─── Texte présenté
Pieter-Dirk Uys

Comédien

Publié le 11 mai 2004 Lecture : 3 minutes.

Costume noir, crâne rasé, regard malicieux et sourire en coin, l’homme en impose. Au revers de sa veste, Pieter-Dirk Uys a accroché un « pin’s » avec le ruban rouge du sida. Il ne le quitte jamais, surtout depuis qu’il sort des salles de théâtre pour aller jouer ses sketches dans les écoles, parler sexe et sida aux adolescents. Uys, 59 ans, est toujours le comique le plus célèbre d’Afrique du Sud. Homosexuel et antiraciste, de mère juive exilée d’Allemagne en 1938, de père afrikaner, il explique que la société xénophobe, conservatrice et machiste dans laquelle il a grandi ne lui laissait pas le choix. « Je ne pouvais pas mettre une bombe sous la voiture de Pieter W. Botha. Alors je suis devenu comédien. »

De 1978 à 1990, il dénigre sur scène le régime et les potentats de l’apartheid, en revêtant les atours de son personnage fictif, Evita. Au rythme des tournées à l’étranger et dans son pays, Evita était devenue « la femme blanche la plus connue d’Afrique du Sud ». Avec la disparition de l’apartheid, Uys n’a pas perdu son ton sarcastique. « Il n’y a qu’à lire les journaux et écouter les politiques pour trouver de l’inspiration. » Ses vieux fans sont afrikaners, mais les jeunes générations noires commencent à l’apprécier grâce à ses spectacles en milieu scolaire et les rediffusions à la télé.
──────
─── Enregistrements fournis
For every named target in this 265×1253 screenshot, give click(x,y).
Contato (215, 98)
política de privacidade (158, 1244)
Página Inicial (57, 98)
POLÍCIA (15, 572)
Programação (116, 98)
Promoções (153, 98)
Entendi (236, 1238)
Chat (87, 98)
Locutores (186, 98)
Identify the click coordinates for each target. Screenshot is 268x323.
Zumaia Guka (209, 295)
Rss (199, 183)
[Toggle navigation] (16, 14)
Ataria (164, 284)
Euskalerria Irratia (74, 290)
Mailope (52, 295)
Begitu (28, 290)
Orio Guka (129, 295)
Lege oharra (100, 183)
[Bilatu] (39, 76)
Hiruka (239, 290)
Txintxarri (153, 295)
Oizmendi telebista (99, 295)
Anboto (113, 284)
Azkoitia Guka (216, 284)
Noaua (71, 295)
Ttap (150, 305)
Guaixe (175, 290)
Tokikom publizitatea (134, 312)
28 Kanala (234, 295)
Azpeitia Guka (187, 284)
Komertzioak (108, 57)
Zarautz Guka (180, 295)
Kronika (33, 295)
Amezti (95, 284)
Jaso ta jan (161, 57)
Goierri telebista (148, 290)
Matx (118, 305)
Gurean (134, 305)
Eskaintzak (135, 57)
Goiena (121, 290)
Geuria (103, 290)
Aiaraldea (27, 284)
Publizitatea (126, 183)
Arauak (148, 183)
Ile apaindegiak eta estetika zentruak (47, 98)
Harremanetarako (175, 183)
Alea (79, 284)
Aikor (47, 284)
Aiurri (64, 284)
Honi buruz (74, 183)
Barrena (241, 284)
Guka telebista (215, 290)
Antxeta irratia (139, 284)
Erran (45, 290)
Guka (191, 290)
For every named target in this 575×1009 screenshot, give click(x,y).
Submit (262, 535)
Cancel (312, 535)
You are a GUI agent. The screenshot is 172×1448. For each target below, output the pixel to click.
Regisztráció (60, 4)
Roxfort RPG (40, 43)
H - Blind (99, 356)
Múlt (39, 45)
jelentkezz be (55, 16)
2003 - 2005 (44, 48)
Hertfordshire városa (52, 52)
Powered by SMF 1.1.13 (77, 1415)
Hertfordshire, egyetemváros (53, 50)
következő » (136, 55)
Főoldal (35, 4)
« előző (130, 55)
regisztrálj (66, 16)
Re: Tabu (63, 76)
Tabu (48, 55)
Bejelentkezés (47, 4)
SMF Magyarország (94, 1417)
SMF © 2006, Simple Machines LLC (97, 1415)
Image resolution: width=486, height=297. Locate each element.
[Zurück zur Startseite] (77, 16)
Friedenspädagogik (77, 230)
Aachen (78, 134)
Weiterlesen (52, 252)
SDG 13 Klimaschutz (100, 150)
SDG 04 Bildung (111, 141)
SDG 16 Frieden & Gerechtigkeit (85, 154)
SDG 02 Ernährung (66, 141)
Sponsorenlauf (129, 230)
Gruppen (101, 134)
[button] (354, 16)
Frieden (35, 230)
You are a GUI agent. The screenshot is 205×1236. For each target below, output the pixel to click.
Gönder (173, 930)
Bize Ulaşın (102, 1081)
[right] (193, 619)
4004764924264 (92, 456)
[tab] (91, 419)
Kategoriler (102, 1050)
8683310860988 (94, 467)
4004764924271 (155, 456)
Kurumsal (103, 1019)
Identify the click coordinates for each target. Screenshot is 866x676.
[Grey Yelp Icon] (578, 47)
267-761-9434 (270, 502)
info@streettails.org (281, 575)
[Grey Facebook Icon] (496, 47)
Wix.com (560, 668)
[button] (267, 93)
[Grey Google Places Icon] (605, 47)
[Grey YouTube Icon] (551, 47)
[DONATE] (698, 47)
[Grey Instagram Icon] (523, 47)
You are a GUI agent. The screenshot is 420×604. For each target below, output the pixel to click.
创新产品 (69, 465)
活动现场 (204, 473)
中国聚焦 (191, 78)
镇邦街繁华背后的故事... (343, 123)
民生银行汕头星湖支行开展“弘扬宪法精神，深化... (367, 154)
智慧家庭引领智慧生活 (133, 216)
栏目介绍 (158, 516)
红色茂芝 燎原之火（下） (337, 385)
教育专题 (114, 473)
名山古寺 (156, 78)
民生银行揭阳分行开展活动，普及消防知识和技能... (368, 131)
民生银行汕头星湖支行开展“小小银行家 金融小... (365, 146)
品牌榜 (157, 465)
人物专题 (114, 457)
──────
Exercices:
a: Dans le portrait de Pieter-Dirk Uys, résumez en quelques phrases le paragraphe qui commence par « De 1978 à 1990 » en gardant ses faits principaux.
b: Recopiez à l'identique la partie des enregistrements qui va de leur première ligne jusqu'à la ligne contenant « Ttap (150, 305) », ces deux lignes comprises.

Corrigés:
a: De 1978 à 1990, Pieter-Dirk Uys se moque sur scène du régime de l'apartheid et de ses dirigeants, déguisé en Evita, un personnage inventé. Grâce aux tournées en Afrique du Sud et à l'étranger, Evita devient « la femme blanche la plus connue d'Afrique du Sud ». Après la fin de l'apartheid, il garde son ton moqueur et trouve ses idées dans les journaux et les discours des politiques. Ses anciens fans sont afrikaners. Les jeunes Noirs commencent à l'apprécier grâce à ses spectacles dans les écoles et aux rediffusions à la télé.

b:
For every named target in this 265×1253 screenshot, give click(x,y).
Contato (215, 98)
política de privacidade (158, 1244)
Página Inicial (57, 98)
POLÍCIA (15, 572)
Programação (116, 98)
Promoções (153, 98)
Entendi (236, 1238)
Chat (87, 98)
Locutores (186, 98)
Identify the click coordinates for each target. Screenshot is 268x323.
Zumaia Guka (209, 295)
Rss (199, 183)
[Toggle navigation] (16, 14)
Ataria (164, 284)
Euskalerria Irratia (74, 290)
Mailope (52, 295)
Begitu (28, 290)
Orio Guka (129, 295)
Lege oharra (100, 183)
[Bilatu] (39, 76)
Hiruka (239, 290)
Txintxarri (153, 295)
Oizmendi telebista (99, 295)
Anboto (113, 284)
Azkoitia Guka (216, 284)
Noaua (71, 295)
Ttap (150, 305)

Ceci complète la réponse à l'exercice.